Pescar era una fiesta

Hago la pregunta de rigor y me responden: “No está picando nada, estuve toda la mañana pa’ ese lado de allá, mejor se va a su casa”. No me dejo parar. Comienzo a recorrer el río.

Para colmo, el mal tiempo. Camino donde desemboca el río Rapel en el océano Pacífico. El viento es parte de la vida en la comuna de Navidad, hoy es en extremo fuerte. Parece tener una dirección constante: hay enormes pinos peinados para el mismo lado, quizás en cuantos años quedaron así. Son dos semanas sin pescar en el río. Pensaba haber agotado los lugares hasta que me encontré con Jorge Montecinos en Las Brisas, habitual pescador de corvinas.

Me dio las indicaciones: camino a La Boca, doblar hacia Licancheu, ahí derecho hasta un letrero que dice “CUIDADO CON LOS LOTEOS DE SITIOS ILEGALES”, ahí a la izquierda. Me dio más señas, las olvidé, entonces me guié por la intuición, unas pocas señaléticas y un abuelo que no escuchaba nada casi llegando. A gritos desaforados nos comunicamos ¡sí, pallá está el río!

En la zona hay esperanzas de que se reactive la pesca en el río Rapel (incluso los pescadores artesanales no sacan nada) después de que abrieron la compuerta de la central hidroeléctrica que además de agua extra acarreó un montón de chépica que enreda el hilo y las aspas de las lanchas. Incluso llegaron hasta el mar. Me animé a ir, el relato de Jorge era idílico: además de pejerrey asegura haber pescado róbalo (lo último que saqué en el muelle de la zona turística de La Boca) y la mítica corvina roncadora.

Después de caminos de tierra y caseríos llegué a El Bajío. De unos matorrales aparecieron dos lugareños sacados de un cuadro del siglo XVIII con hondas en las manos, unos conejos y pájaros muertos. Hago la pregunta de rigor y me responden: “No está picando nada, estuve toda la mañana pa´ ese lado de allá, mejor se va a su casa”. No me dejo parar. Comienzo a recorrer el río. Mi vista aprecia el agua, tres cisnes de cuello negro, sauces chicos, espinos y barro. A lo lejos piños de no sé qué pájaros parados, como yo, a la orilla esperando pejerreyes. Lo que venga, en realidad.

De golpe comienza el festival del salto de la lisa chica. No pica con nada, solo se puede extraer con red, igual me da un golpe de entusiasmo. Es increíble, hasta bíblico observarlas. Tiro y tiro con tebo, me engancho, pierdo un plomo, pongo otro, camino, camino, atravieso un riachuelo, encuentro un sector muy profundo donde saltan aún más las lisas. Es un castigo vital que no piquen, casi una medición de controles propios de frustración. Pasa un lugareño a caballo. Le pregunto dónde pica el pejerrey. “En todos lados, pero últimamente no sale”, dice, escucho esquivando las babas de su animal que volaban con el viento, al parecer había tomado agua hace nada. Trato de preguntarle más y me dice: “¿Ha visto unas vacas por acá?” y se va. Es una expedición para dos, el sector tiene algo de peligro, mucho barro y no hay absolutamente nadie. Mientras pensaba en qué hacer si me resbalaba y quebraba una pierna me pareció extraordinario que el río lleno de agua y de pastizal electrifica parte de la ciudad, la misma que dejé porque ya no me siento parte de ella.

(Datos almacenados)
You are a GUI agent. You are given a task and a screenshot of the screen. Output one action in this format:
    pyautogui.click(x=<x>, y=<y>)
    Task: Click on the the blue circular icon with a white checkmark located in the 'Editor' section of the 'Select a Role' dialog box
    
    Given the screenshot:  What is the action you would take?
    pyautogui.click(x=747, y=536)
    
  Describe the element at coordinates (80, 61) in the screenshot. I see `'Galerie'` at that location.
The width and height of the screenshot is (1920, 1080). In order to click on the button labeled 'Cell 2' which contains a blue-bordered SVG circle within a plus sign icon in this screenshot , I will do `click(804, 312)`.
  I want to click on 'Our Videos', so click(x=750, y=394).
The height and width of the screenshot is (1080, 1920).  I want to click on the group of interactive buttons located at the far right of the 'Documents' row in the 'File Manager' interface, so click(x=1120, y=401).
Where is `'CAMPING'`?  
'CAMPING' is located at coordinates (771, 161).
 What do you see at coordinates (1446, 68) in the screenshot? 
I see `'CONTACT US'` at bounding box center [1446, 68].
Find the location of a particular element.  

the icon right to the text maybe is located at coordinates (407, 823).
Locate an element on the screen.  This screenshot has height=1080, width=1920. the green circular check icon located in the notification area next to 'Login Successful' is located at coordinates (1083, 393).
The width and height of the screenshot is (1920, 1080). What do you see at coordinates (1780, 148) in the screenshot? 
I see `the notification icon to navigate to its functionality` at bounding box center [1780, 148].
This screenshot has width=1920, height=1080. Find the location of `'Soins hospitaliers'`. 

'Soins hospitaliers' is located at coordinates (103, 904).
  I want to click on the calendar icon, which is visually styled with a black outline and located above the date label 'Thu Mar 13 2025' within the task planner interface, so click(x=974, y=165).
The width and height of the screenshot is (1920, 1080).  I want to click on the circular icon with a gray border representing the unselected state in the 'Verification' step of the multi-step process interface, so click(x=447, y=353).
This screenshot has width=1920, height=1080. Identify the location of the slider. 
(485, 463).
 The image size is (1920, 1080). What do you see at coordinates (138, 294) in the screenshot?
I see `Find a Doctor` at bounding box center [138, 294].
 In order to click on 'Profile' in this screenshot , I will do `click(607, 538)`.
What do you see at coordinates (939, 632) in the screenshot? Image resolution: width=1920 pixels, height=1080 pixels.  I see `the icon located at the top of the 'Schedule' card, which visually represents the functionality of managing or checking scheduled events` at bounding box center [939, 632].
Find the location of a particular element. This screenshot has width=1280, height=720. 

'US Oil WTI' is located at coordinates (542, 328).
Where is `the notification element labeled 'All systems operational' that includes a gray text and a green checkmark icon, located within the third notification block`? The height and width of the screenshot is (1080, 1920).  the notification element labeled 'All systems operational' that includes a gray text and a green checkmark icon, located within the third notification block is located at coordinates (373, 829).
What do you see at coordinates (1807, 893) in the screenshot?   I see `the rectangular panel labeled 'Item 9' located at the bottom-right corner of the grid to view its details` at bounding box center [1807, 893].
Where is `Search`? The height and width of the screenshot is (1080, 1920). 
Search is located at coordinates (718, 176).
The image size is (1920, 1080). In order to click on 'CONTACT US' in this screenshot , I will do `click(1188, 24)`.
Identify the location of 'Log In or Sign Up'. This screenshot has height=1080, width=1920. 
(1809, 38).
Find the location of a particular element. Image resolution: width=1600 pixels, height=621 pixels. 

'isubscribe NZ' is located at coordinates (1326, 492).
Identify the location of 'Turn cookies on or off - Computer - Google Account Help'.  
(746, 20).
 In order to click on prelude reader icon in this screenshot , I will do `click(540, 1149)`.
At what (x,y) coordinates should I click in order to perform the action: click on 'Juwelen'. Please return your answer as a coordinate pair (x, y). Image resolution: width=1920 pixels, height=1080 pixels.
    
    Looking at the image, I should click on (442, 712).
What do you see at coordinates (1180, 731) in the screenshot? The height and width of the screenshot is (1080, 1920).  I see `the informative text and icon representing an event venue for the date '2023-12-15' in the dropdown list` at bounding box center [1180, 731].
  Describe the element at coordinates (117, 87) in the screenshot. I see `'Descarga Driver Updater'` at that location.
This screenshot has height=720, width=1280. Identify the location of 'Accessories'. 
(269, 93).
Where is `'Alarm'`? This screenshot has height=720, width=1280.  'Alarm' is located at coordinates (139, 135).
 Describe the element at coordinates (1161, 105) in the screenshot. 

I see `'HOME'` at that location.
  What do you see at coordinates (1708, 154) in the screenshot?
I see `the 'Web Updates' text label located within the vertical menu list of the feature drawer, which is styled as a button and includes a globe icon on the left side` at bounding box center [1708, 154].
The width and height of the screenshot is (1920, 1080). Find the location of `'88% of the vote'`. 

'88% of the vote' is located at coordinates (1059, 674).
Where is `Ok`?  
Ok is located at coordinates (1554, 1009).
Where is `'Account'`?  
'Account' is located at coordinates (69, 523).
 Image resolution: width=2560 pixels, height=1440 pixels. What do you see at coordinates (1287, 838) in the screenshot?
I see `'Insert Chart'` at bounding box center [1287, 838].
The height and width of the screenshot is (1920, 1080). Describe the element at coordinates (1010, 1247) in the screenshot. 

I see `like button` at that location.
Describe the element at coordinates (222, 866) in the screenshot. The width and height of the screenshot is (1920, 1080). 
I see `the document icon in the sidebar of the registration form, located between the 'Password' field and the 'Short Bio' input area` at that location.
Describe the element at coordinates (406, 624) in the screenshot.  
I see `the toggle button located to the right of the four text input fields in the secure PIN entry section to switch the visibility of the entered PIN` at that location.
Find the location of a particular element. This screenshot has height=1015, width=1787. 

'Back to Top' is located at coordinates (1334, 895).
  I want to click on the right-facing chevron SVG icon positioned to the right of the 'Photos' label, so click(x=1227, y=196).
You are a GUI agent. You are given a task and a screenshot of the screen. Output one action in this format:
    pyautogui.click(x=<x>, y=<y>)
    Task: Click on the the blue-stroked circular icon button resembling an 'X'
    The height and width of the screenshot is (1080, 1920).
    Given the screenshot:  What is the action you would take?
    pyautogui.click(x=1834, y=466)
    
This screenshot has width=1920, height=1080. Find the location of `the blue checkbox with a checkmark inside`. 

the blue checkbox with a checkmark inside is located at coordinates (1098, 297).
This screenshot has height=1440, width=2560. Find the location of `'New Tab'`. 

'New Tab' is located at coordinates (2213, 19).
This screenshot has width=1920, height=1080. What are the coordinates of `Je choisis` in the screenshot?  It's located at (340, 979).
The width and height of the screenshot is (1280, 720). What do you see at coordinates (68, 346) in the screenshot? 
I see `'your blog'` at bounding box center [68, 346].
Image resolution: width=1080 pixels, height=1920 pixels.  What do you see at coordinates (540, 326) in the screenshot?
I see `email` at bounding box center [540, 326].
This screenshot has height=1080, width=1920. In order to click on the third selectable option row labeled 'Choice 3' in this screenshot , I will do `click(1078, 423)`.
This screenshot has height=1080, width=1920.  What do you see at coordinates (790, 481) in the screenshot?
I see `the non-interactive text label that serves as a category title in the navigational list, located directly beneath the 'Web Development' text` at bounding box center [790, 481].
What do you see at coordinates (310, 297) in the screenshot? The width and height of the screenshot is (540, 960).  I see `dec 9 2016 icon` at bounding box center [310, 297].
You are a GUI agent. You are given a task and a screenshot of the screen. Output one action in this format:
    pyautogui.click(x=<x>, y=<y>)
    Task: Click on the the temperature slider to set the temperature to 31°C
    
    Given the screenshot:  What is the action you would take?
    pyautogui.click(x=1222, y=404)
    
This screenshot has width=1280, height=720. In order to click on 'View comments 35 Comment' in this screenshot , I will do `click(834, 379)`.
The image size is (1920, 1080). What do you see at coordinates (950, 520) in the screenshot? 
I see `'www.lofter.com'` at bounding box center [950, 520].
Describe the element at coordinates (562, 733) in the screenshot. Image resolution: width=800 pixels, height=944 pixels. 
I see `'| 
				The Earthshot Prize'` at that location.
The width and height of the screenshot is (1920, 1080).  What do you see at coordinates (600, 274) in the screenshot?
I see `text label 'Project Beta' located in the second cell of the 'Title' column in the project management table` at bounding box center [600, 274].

PREGUNTAS POR RESPONDER:
#1 Enumera todas las clases de peces que nombra el texto.
#2 Por favor, reproduce palabra por palabra el pasaje del texto que empieza en "Pescar era una" y termina en "pescador de corvinas.".
Para responder, usa únicamente el texto.

RESPUESTAS:
#1 Corvina (incluida la corvina roncadora), pejerrey, róbalo y lisa chica.

#2
Pescar era una fiesta

Hago la pregunta de rigor y me responden: “No está picando nada, estuve toda la mañana pa’ ese lado de allá, mejor se va a su casa”. No me dejo parar. Comienzo a recorrer el río.

Para colmo, el mal tiempo. Camino donde desemboca el río Rapel en el océano Pacífico. El viento es parte de la vida en la comuna de Navidad, hoy es en extremo fuerte. Parece tener una dirección constante: hay enormes pinos peinados para el mismo lado, quizás en cuantos años quedaron así. Son dos semanas sin pescar en el río. Pensaba haber agotado los lugares hasta que me encontré con Jorge Montecinos en Las Brisas, habitual pescador de corvinas.